FRS: Mr. Local

So we all know what FRS is right? Good that would save us an introduction.

A romantic comedy that tears your heart apart

-12: Narration, the whole movie is a narration between Manohar (SK) and his french prison guard. Hate narration in movies, hate them, except of course when done well. This isn’t one.

-10: In the inmates vs prison guards match, SK is the only person who scores a goal; do note that this match happens in Paris.

-2:Sun rays will exactly light up in a way that it illuminates SK’s head perfectly before his introduction.

+11: French prison guards are considerate and listen to entire sob stories of their inmates.

<Debate topic, should TN audience be as considerate as the prison guards from France?>

+13: SK saves Tamil Nadu culture from ‘external forces’ who want to ban the celebration of Ayudha Poojai; ‘external force’ is name Rita so that it rhymes with PETA and thus slides in the usual jallikattu reference.

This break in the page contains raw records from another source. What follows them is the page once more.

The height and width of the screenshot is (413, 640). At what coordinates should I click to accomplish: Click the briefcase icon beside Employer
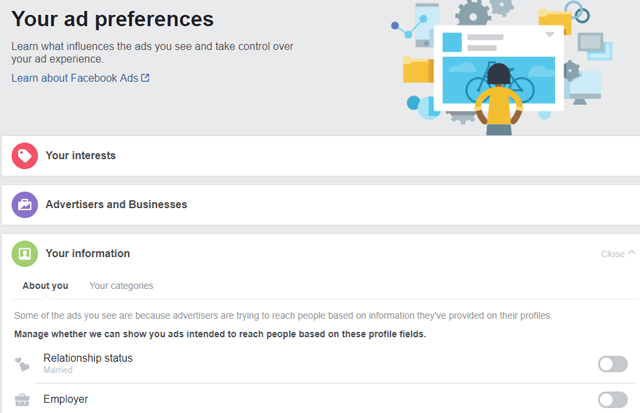(22, 400)
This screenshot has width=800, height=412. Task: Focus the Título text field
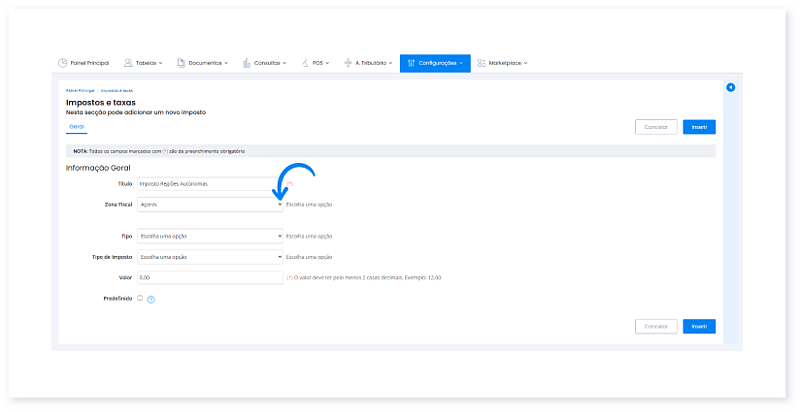[x=211, y=184]
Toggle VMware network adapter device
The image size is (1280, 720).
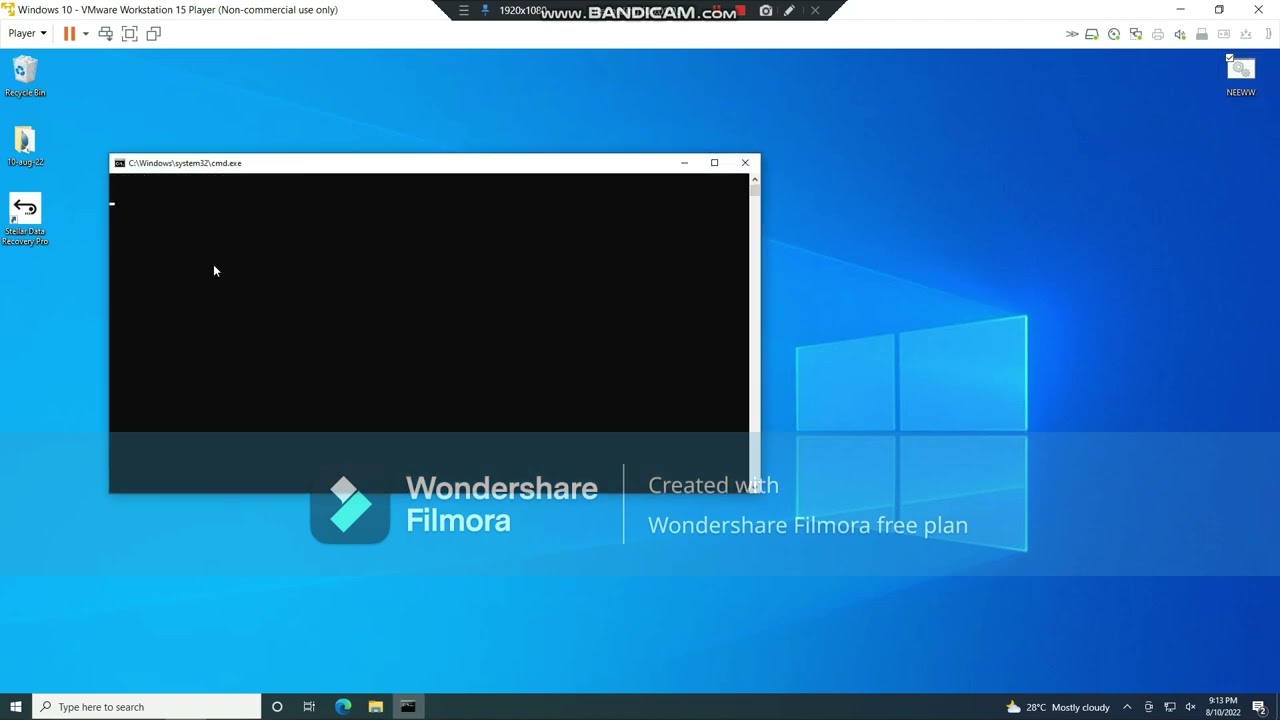pos(1136,34)
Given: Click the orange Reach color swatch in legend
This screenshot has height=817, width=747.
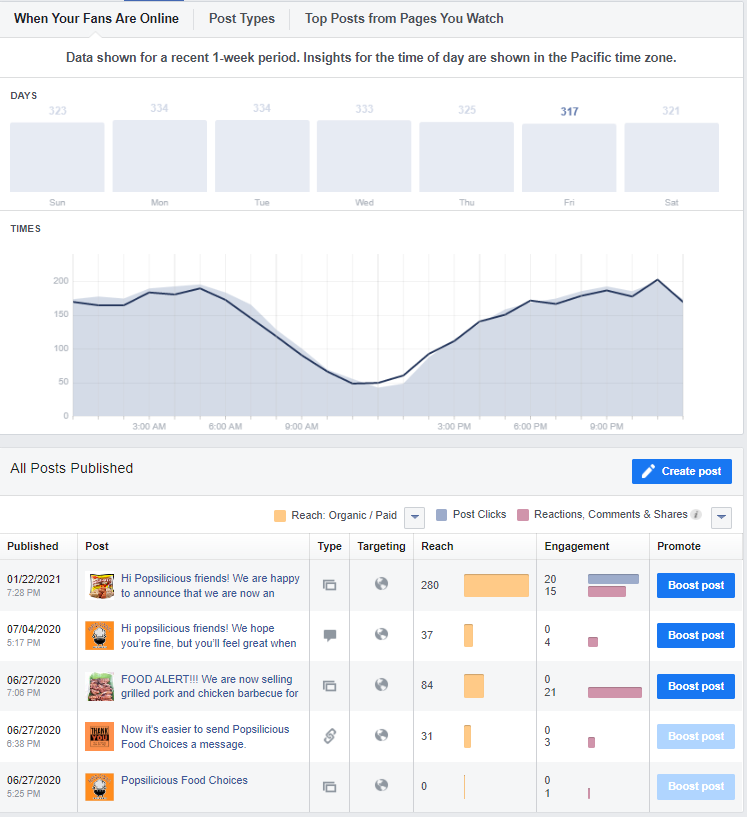Looking at the screenshot, I should (280, 516).
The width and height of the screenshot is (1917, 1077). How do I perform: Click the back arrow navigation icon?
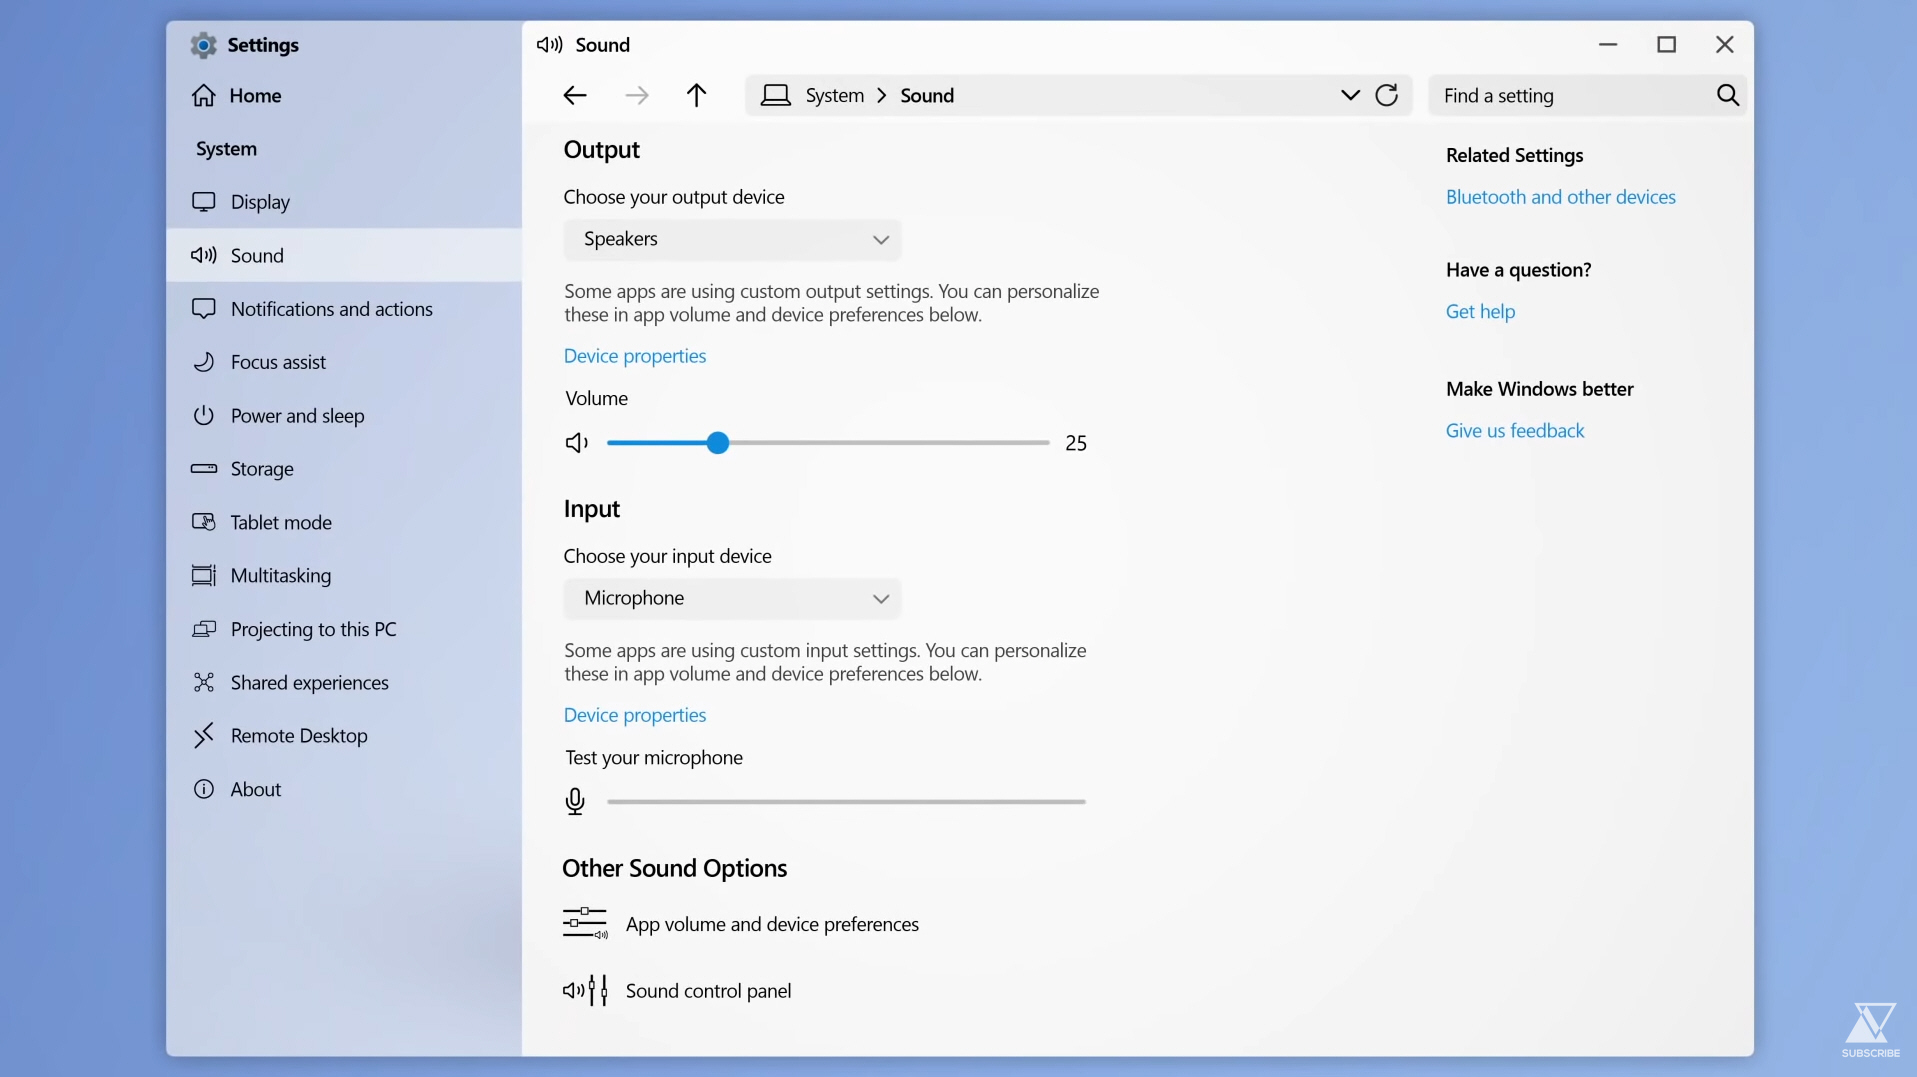(575, 96)
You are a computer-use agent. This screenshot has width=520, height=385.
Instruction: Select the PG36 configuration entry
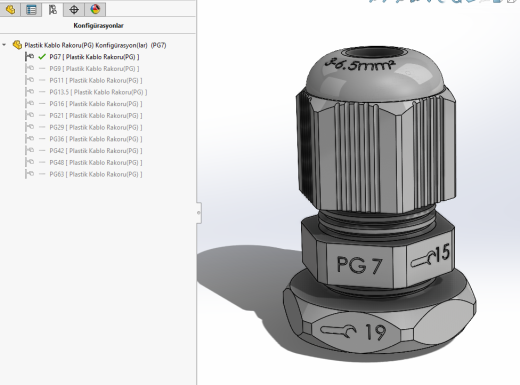pos(96,139)
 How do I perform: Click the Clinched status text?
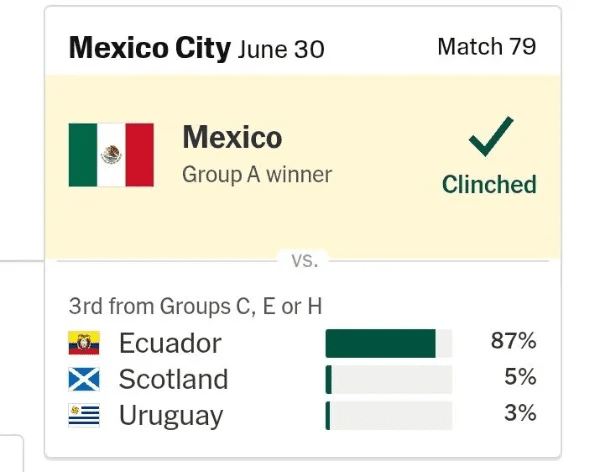click(x=489, y=185)
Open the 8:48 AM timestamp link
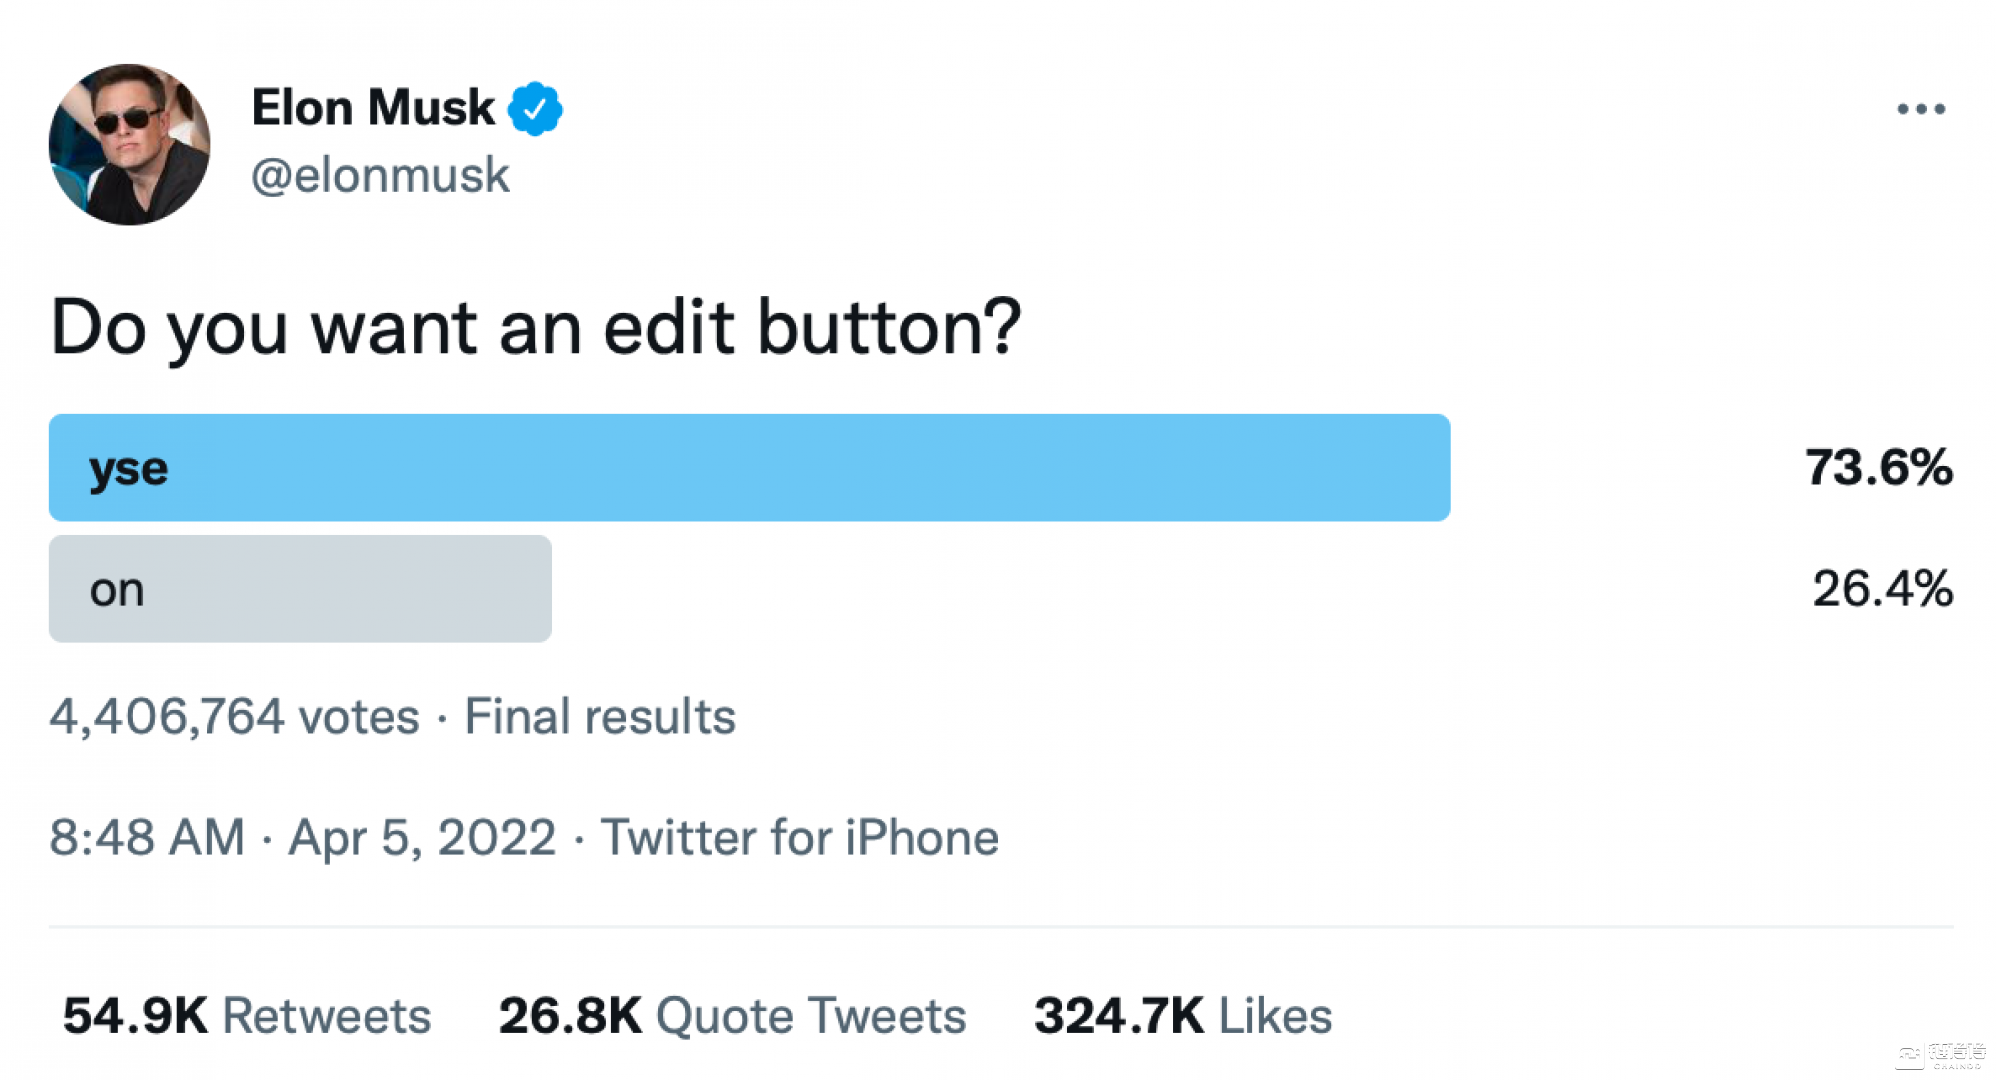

Most humor based are some current event reference or involves Robo Shankar trying to talk in English

-40.9: SK’s habit of calling his friends as Baby and Darling, if this trend catches on, you know who started the fire.

+2: SK is actually working in this movie  ( as a car salesman) and the companies he switch to are also in the same industry (automotive); so yes there are things that Rajesh got right.

+5: SK’s cute family is a good addition to Tamil cinema’s long history cute families; in fact the triumvirate of funny mother-crazy sister and dutiful yet ‘fun’ son is a M.Rajesh favourite.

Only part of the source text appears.